2. Rank-Based Tests#

Last week we introduced the concept of null hypothesis testing and the null distribution of a test statistic. We saw how the null distribution could be estimated by shuffling our sample data, paying particular note to which datapoints are interchageable under the null

Permutation testing is great because it requires no assumptions about the distribution from which the data are drawn, and it captures the features of the dataset you have in your sample (for example if your dataset has several zero values, like the people who never ate broccoli, permutation testing will use that feature in generating the null distribution)

However, permutation testing has only recently become commonly used. It is therefore important that you are familiar with the classic statistical tests, that have traditionally been used and are still the most commonly used tests in published papers.
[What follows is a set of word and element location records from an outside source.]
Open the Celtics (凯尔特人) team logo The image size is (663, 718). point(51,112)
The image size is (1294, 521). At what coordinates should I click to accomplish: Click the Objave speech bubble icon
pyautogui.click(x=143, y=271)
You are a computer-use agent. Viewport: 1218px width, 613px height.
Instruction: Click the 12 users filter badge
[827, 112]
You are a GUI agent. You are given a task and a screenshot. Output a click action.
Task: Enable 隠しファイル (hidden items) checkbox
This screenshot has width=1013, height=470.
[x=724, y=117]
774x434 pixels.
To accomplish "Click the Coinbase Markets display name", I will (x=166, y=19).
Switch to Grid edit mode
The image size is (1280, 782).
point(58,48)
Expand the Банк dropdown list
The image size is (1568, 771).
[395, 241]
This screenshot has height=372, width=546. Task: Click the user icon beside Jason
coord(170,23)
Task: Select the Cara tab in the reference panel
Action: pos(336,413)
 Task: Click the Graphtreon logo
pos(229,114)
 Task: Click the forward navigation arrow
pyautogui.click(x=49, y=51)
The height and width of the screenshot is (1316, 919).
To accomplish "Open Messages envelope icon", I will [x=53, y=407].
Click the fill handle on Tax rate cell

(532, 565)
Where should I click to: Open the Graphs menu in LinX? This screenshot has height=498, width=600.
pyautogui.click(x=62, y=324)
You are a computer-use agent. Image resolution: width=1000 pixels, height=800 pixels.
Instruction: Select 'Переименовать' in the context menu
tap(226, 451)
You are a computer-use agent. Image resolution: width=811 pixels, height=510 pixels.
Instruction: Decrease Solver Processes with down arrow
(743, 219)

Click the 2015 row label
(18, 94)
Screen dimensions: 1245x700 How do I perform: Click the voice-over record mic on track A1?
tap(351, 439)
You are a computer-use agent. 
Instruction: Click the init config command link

2.1. Parametric and non-parametric tests#

Classic statistical tests fall into two groups:

  • parametric tests rely upon assumptions about the population data distribution (mainly, the \(t\)-test and some other tests rely upon assumptions of normality)

  • non-parametric tests do not rely on assumptions about the population data distribution, and usually work by replacing data with their ranks

This week, we will cover some non-parametric tests based on ranks. Next week we will look at the most commonly used parametric test, the \(t\)-test

Generally, parametric tests are more powerful (more likely to detect a small effect, such as a small difference of means, if one is present), whilst non-parametric tests are more robust (would give consistent results even if a couple of datapoints were removed or exchanged)

I should also note that whilst permutation tests are great, if the assumptions of parametric tests are met they are actually more sensitive than permutation tests and rank-based non-parametric tests will always be more robust than permutation tests.

2.2. Tasks for this week#

Conceptual material is covered in the lecture. In addition to the live lecture, you can find lecture videos on Canvas.

Please work through the guided exercises in this section (everything except the page labelled “Tutorial Exercises”) in advance of the computer-based tutorial session.

To complete the guided exercises you will need to either:

  • open the pages in Google Colab (simply click the Colab button on each page), or

  • download them as Jupyter Notebooks to your own computer and work with them locally (eg in JupyterLab)

If you find something difficult or have questions, you can discuss with your tutor in the computer-based tutoral session.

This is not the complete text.